How do collection development policies assist a library in achieving its mission and goals? Mission statements for public libraries address their roles as providers of access to information, literacy and cultural traditions. The library is a place of inspiration and education. The framework and guidance found within a collection development policy defines the process of selecting materials that reflect the overall purpose and objectives of the library.

The Conspectus model of collection development provides four reasons a library should have a written collection development policy. These are: Selection, Planning, Public Relations and the Wider Context.[3]  By following a written policy, personal bias is reduced; gaps identified, and the policy provides clarity and consistency. In Planning a Collection Development Policy, departments across the library are directed follow a similar course; and make selection choices within the context of library priorities, mission and budget. A collection development policy is a written document to be read, shared and interpreted by patrons, library staff and the community. It provides an understanding of the intention and direction of material selection. As libraries work in consortiums, a written policy is necessary for guidance and direction.

There are common threads which are woven through information policy and collection development policies. Both are created to provide formal, consistent and informed decision-making management and administration tools. The generation of collection development policy parameters will certainly shape and define the information resource choices and strengthen the collection value by providing consistency, direction and goals. Librarians are increasingly sharing this responsibility with their library patrons, who have a growing voice in collection development. The choices patrons make when selecting and reading e-books, through data-driven, library usage statistics and by formal request to the library staff are three ways patrons actively participate in collection development.

A transformation is occurring in libraries with the introduction of electronic resources. The advancement of e-book collections has introduced a new way for patrons to participate in resource selection, known as patron-driven acquisition, library e-book collections grow as patrons make their own development choices by downloading and reading online. Titles are selected by individual patrons, not only by library staff. These choices also provide specific and clear data on resource selection and usage.
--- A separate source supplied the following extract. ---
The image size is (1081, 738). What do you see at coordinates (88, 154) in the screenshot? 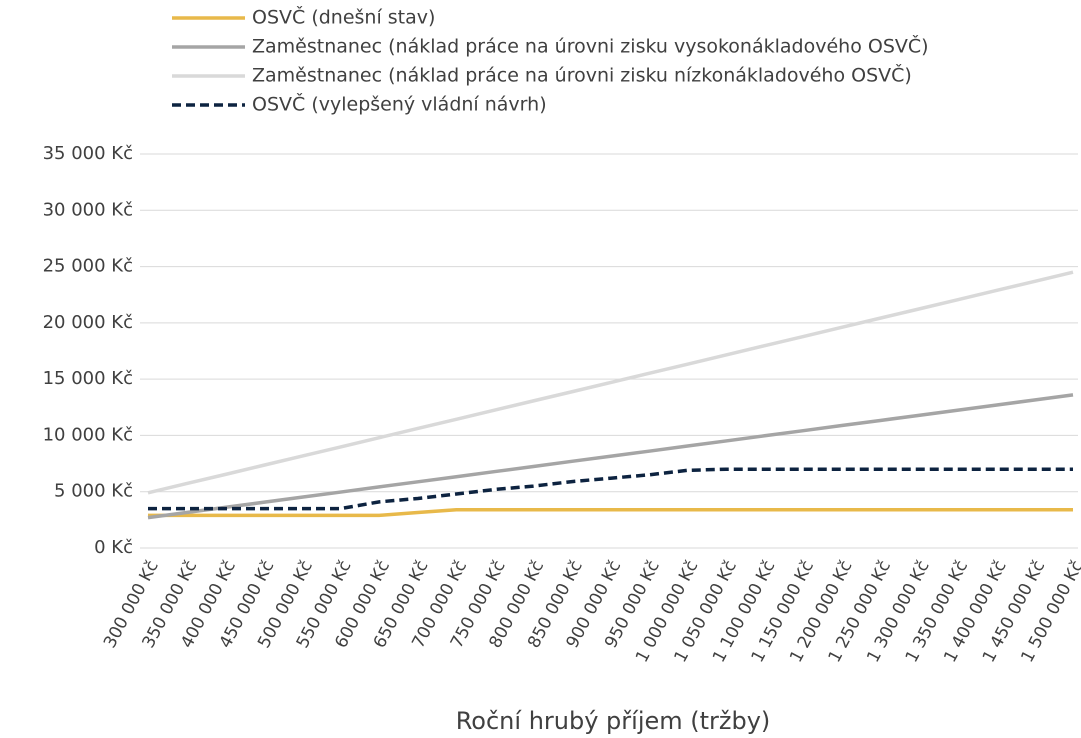
I see `y-tick-label: 35 000 Kč` at bounding box center [88, 154].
This resource data can be combined with circulation reports generated by integrated library systems to provide quantitative statistics to assist in a collection development policy.

Libraries revel in their ability to provide their community with culture, art, education and technology. To thrive, it is necessary to know what library patrons are looking for within the library, and to provide this to the community.  Libraries are encouraged to review and revise their collection development policies, and through this reflection understand how to best serve their patrons.